ENTRIES SUPPLIED:

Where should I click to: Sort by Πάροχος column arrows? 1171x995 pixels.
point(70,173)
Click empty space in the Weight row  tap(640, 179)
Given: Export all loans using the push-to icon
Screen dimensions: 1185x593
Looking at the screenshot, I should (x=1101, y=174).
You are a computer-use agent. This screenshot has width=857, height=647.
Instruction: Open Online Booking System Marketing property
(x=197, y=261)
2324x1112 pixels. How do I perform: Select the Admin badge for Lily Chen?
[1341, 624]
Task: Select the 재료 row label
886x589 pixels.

EXERCISE DIRECTIONS:
Could you return exactly the lines above from the line with "Given: Export all" to the line with "Task: Select the 재료 row label", both included, and nothing else?

EXPECTED ANSWER:
Given: Export all loans using the push-to icon
Screen dimensions: 1185x593
Looking at the screenshot, I should (x=1101, y=174).
You are a computer-use agent. This screenshot has width=857, height=647.
Instruction: Open Online Booking System Marketing property
(x=197, y=261)
2324x1112 pixels. How do I perform: Select the Admin badge for Lily Chen?
[1341, 624]
Task: Select the 재료 row label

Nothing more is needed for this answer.